O Supremo Tribunal Federal fixou, em julgamento concluído na primeira quinzena de junho, uma tese de repercussão geral que desloca para os Tribunais de Contas a palavra final sobre as prestações anuais de contas dos prefeitos. Ao julgar procedente a Ação Direta de Inconstitucionalidade 849, o Plenário decidiu que o parecer técnico dessas cortes passa a ter força vinculante: se o Tribunal de Contas aprova as contas, a Câmara não pode mais rejeitá-las; se reprova, o Legislativo tampouco poderá “salvar” o gestor por conveniência política. A Corte considerou que o modelo anterior, em vigor desde a Constituição de 1988, gerava insegurança jurídica porque permitia que decisões estritamente técnicas fossem revogadas ou chanceladas por acordos de circunstância entre vereadores e prefeitos, fenômeno apontado como recorrente sobretudo em cidades pequenas, nas quais o Executivo exerce forte influência sobre o Parlamento local.
A nova orientação alcança todos os 5 568 municípios do país. O relator, ministro Gilmar Mendes, sustentou que a Constituição atribui aos Tribunais de Contas “capacidade institucional para aferir a regularidade contábil, financeira, orçamentária e patrimonial” e que subordinar pareceres técnicos a uma votação política “esvaziava a lógica do controle externo”. Ainda segundo o voto vencedor, as Câmaras mantêm a prerrogativa de fiscalizar a execução orçamentária por meio de CPIs, convocações e pedidos de informação, mas perdem o poder de reformar conclusões dos auditores, o que “dissuade barganhas e retaliações” nas sessões de julgamento das contas.
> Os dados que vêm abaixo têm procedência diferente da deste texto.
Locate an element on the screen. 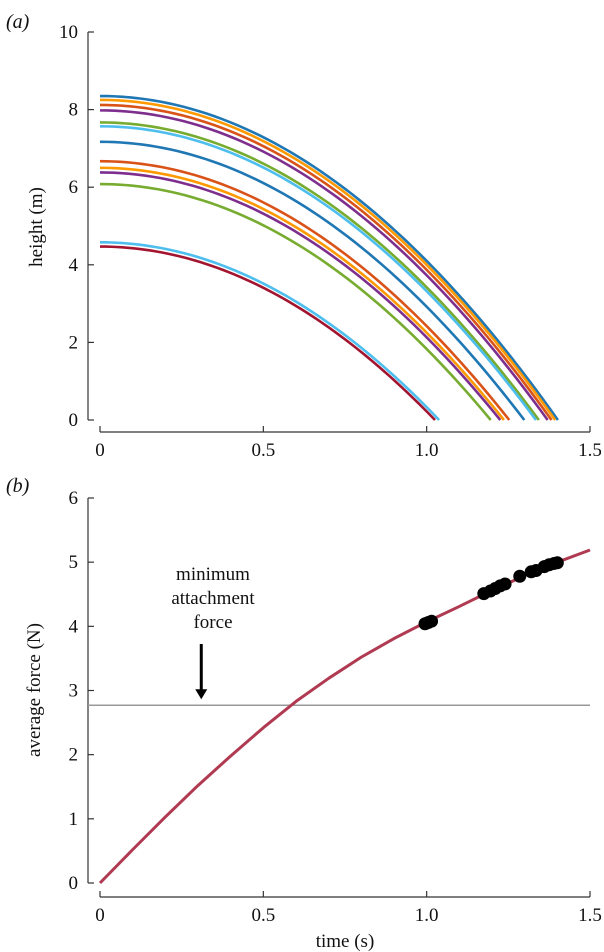 The width and height of the screenshot is (604, 952). panel-a-x-tick-label: 0 is located at coordinates (100, 450).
A decisão repercute de imediato sobre centenas de processos em tramitação nos Legislativos municipais. Prefeitos que tiveram suas contas rejeitadas pelos Tribunais de Contas e revertidas nas Câmaras voltam a ficar inelegíveis, porque a desaprovação técnica — agora irrecorrível ao Parlamento — enquadra-os na Lei da Ficha Limpa; inversamente, gestores que contavam com recomendações favoráveis não correm mais o risco de ver o parecer derrubado por coalizões oposicionistas. Especialistas em direito público veem na mudança um reforço à transparência: “Ao tirar o julgamento das mãos da política local e entregá-lo a um órgão técnico, o STF eleva o grau de responsabilidade fiscal e afasta perseguições ou blindagens casuísticas”, avaliou a constitucionalista Ana Cecília Borges.
A Corte já vinha sinalizando essa inflexão desde fevereiro, quando reconheceu ser legítima a competência dos Tribunais de Contas para julgar atos de gestão praticados por prefeitos na qualidade de ordenadores de despesa. O novo entendimento consolida a supremacia técnica dessas cortes e exige que vereadores redimensionem seu papel: continuam obrigados a acompanhar a execução orçamentária, mas já não podem reescrever — por maioria simples, qualificada ou emendas — os laudos que atestam a regularidade ou a irregularidade das finanças municipais. Para os Tribunais de Contas, a medida impõe o desafio de acelerar análises e produzir pareceres ainda mais robustos, uma vez que se tornam a instância definitiva no crivo das contas públicas.